**Exercise directions:**
Give the listing again, word for word.

=== Section Start ===

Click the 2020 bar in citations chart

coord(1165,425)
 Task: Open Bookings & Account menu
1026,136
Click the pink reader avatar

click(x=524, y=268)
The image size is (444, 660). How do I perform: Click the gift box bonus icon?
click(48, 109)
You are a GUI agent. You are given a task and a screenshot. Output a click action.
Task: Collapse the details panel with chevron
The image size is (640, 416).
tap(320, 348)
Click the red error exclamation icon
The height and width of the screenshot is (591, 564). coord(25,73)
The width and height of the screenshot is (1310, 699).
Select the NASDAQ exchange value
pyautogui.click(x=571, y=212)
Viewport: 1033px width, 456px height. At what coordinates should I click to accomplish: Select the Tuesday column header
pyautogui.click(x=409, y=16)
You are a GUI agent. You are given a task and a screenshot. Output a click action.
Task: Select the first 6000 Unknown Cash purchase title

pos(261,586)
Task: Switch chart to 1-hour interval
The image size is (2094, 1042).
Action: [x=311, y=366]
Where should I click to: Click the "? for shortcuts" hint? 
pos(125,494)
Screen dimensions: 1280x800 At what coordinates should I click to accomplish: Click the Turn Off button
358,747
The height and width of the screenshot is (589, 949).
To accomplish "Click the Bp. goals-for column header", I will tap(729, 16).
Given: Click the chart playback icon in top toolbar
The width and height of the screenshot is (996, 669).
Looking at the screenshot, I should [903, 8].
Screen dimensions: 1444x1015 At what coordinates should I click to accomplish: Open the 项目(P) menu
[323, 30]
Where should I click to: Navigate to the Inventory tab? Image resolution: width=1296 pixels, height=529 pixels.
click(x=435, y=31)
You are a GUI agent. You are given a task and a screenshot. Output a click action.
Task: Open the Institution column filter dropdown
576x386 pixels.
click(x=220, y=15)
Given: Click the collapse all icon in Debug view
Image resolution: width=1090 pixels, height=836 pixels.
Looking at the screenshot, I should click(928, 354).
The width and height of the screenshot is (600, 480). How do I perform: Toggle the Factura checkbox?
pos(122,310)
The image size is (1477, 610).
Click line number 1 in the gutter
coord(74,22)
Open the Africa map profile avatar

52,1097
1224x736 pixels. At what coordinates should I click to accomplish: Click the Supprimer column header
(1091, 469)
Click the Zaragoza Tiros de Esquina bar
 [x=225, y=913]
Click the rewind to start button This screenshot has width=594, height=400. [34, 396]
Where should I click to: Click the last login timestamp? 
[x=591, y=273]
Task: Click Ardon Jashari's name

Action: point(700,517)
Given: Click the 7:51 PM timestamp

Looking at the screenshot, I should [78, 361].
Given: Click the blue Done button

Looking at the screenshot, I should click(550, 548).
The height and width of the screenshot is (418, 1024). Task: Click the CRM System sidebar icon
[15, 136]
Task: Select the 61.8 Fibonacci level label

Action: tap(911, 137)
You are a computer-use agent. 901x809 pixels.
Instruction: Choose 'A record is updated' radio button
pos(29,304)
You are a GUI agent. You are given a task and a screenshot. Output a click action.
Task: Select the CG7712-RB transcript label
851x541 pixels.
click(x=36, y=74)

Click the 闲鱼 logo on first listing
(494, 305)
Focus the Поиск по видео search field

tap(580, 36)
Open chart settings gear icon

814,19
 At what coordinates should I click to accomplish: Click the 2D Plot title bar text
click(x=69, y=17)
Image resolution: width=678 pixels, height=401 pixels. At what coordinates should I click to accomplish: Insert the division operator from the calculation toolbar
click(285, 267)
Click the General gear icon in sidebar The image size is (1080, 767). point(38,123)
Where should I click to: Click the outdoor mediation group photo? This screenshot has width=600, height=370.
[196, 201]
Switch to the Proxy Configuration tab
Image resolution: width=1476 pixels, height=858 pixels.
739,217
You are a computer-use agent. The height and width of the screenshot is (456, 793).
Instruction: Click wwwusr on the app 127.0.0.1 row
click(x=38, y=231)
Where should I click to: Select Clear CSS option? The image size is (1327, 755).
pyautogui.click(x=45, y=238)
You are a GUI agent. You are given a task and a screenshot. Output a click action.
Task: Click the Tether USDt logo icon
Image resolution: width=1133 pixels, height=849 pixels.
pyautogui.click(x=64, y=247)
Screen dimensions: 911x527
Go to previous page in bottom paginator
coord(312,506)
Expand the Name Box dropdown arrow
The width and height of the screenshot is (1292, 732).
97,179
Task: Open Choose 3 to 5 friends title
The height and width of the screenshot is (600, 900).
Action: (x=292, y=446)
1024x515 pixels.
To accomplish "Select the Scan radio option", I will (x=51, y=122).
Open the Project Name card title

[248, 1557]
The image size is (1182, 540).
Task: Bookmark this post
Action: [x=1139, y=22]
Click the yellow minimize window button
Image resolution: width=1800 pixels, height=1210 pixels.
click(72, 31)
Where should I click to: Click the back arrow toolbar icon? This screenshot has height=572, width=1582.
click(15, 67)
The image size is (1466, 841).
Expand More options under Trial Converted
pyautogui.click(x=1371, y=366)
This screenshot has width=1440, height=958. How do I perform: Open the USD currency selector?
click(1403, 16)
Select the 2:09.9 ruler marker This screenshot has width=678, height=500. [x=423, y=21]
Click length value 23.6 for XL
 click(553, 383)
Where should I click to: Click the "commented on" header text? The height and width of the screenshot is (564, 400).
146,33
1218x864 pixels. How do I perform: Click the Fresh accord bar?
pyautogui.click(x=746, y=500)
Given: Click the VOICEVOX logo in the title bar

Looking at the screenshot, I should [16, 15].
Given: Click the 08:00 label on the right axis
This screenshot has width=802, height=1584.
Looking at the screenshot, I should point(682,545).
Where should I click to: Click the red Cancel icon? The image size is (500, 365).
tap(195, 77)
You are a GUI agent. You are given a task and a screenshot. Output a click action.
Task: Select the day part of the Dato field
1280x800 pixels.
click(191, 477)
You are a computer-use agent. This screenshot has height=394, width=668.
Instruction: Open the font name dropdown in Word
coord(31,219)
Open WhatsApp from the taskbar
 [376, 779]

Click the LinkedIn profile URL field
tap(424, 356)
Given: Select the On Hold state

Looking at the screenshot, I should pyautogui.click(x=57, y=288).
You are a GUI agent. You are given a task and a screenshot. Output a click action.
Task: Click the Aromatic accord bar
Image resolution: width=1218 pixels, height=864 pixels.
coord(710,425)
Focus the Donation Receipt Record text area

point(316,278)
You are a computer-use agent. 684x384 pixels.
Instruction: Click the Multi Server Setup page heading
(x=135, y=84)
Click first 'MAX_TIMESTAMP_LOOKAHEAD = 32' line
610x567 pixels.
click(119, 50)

=== Section End ===

**Task response:**
Click the 2020 bar in citations chart

coord(1165,425)
 Task: Open Bookings & Account menu
1026,136
Click the pink reader avatar

click(x=524, y=268)
The image size is (444, 660). How do I perform: Click the gift box bonus icon?
click(48, 109)
You are a GUI agent. You are given a task and a screenshot. Output a click action.
Task: Collapse the details panel with chevron
The image size is (640, 416).
tap(320, 348)
Click the red error exclamation icon
The height and width of the screenshot is (591, 564). coord(25,73)
The width and height of the screenshot is (1310, 699).
Select the NASDAQ exchange value
pyautogui.click(x=571, y=212)
Viewport: 1033px width, 456px height. At what coordinates should I click to accomplish: Select the Tuesday column header
pyautogui.click(x=409, y=16)
You are a GUI agent. You are given a task and a screenshot. Output a click action.
Task: Select the first 6000 Unknown Cash purchase title

pos(261,586)
Task: Switch chart to 1-hour interval
The image size is (2094, 1042).
Action: [x=311, y=366]
Where should I click to: Click the "? for shortcuts" hint? 
pos(125,494)
Screen dimensions: 1280x800 At what coordinates should I click to accomplish: Click the Turn Off button
358,747
The height and width of the screenshot is (589, 949).
To accomplish "Click the Bp. goals-for column header", I will tap(729, 16).
Given: Click the chart playback icon in top toolbar
The width and height of the screenshot is (996, 669).
Looking at the screenshot, I should [903, 8].
Screen dimensions: 1444x1015 At what coordinates should I click to accomplish: Open the 项目(P) menu
[323, 30]
Where should I click to: Navigate to the Inventory tab? Image resolution: width=1296 pixels, height=529 pixels.
click(x=435, y=31)
You are a GUI agent. You are given a task and a screenshot. Output a click action.
Task: Open the Institution column filter dropdown
576x386 pixels.
click(x=220, y=15)
Given: Click the collapse all icon in Debug view
Image resolution: width=1090 pixels, height=836 pixels.
Looking at the screenshot, I should click(928, 354).
The width and height of the screenshot is (600, 480). How do I perform: Toggle the Factura checkbox?
pos(122,310)
The image size is (1477, 610).
Click line number 1 in the gutter
coord(74,22)
Open the Africa map profile avatar

52,1097
1224x736 pixels. At what coordinates should I click to accomplish: Click the Supprimer column header
(1091, 469)
Click the Zaragoza Tiros de Esquina bar
 [x=225, y=913]
Click the rewind to start button This screenshot has width=594, height=400. [34, 396]
Where should I click to: Click the last login timestamp? 
[x=591, y=273]
Task: Click Ardon Jashari's name

Action: point(700,517)
Given: Click the 7:51 PM timestamp

Looking at the screenshot, I should [78, 361].
Given: Click the blue Done button

Looking at the screenshot, I should click(550, 548).
The height and width of the screenshot is (418, 1024). Task: Click the CRM System sidebar icon
[15, 136]
Task: Select the 61.8 Fibonacci level label

Action: tap(911, 137)
You are a computer-use agent. 901x809 pixels.
Instruction: Choose 'A record is updated' radio button
pos(29,304)
You are a GUI agent. You are given a task and a screenshot. Output a click action.
Task: Select the CG7712-RB transcript label
851x541 pixels.
click(x=36, y=74)

Click the 闲鱼 logo on first listing
(494, 305)
Focus the Поиск по видео search field

tap(580, 36)
Open chart settings gear icon

814,19
 At what coordinates should I click to accomplish: Click the 2D Plot title bar text
click(x=69, y=17)
Image resolution: width=678 pixels, height=401 pixels. At what coordinates should I click to accomplish: Insert the division operator from the calculation toolbar
click(285, 267)
Click the General gear icon in sidebar The image size is (1080, 767). point(38,123)
Where should I click to: Click the outdoor mediation group photo? This screenshot has width=600, height=370.
[196, 201]
Switch to the Proxy Configuration tab
Image resolution: width=1476 pixels, height=858 pixels.
739,217
You are a computer-use agent. The height and width of the screenshot is (456, 793).
Instruction: Click wwwusr on the app 127.0.0.1 row
click(x=38, y=231)
Where should I click to: Select Clear CSS option? The image size is (1327, 755).
pyautogui.click(x=45, y=238)
You are a GUI agent. You are given a task and a screenshot. Output a click action.
Task: Click the Tether USDt logo icon
Image resolution: width=1133 pixels, height=849 pixels.
pyautogui.click(x=64, y=247)
Screen dimensions: 911x527
Go to previous page in bottom paginator
coord(312,506)
Expand the Name Box dropdown arrow
The width and height of the screenshot is (1292, 732).
97,179
Task: Open Choose 3 to 5 friends title
The height and width of the screenshot is (600, 900).
Action: (x=292, y=446)
1024x515 pixels.
To accomplish "Select the Scan radio option", I will (x=51, y=122).
Open the Project Name card title

[248, 1557]
The image size is (1182, 540).
Task: Bookmark this post
Action: [x=1139, y=22]
Click the yellow minimize window button
Image resolution: width=1800 pixels, height=1210 pixels.
click(72, 31)
Where should I click to: Click the back arrow toolbar icon? This screenshot has height=572, width=1582.
click(15, 67)
The image size is (1466, 841).
Expand More options under Trial Converted
pyautogui.click(x=1371, y=366)
This screenshot has width=1440, height=958. How do I perform: Open the USD currency selector?
click(1403, 16)
Select the 2:09.9 ruler marker This screenshot has width=678, height=500. [x=423, y=21]
Click length value 23.6 for XL
 click(553, 383)
Where should I click to: Click the "commented on" header text? The height and width of the screenshot is (564, 400).
146,33
1218x864 pixels. How do I perform: Click the Fresh accord bar?
pyautogui.click(x=746, y=500)
Given: Click the VOICEVOX logo in the title bar

Looking at the screenshot, I should [16, 15].
Given: Click the 08:00 label on the right axis
This screenshot has width=802, height=1584.
Looking at the screenshot, I should point(682,545).
Where should I click to: Click the red Cancel icon? The image size is (500, 365).
tap(195, 77)
You are a GUI agent. You are given a task and a screenshot. Output a click action.
Task: Select the day part of the Dato field
1280x800 pixels.
click(191, 477)
You are a computer-use agent. This screenshot has height=394, width=668.
Instruction: Open the font name dropdown in Word
coord(31,219)
Open WhatsApp from the taskbar
 [376, 779]

Click the LinkedIn profile URL field
tap(424, 356)
Given: Select the On Hold state

Looking at the screenshot, I should pyautogui.click(x=57, y=288).
You are a GUI agent. You are given a task and a screenshot. Output a click action.
Task: Click the Aromatic accord bar
Image resolution: width=1218 pixels, height=864 pixels.
coord(710,425)
Focus the Donation Receipt Record text area

point(316,278)
You are a computer-use agent. 684x384 pixels.
Instruction: Click the Multi Server Setup page heading
(x=135, y=84)
Click first 'MAX_TIMESTAMP_LOOKAHEAD = 32' line
610x567 pixels.
click(119, 50)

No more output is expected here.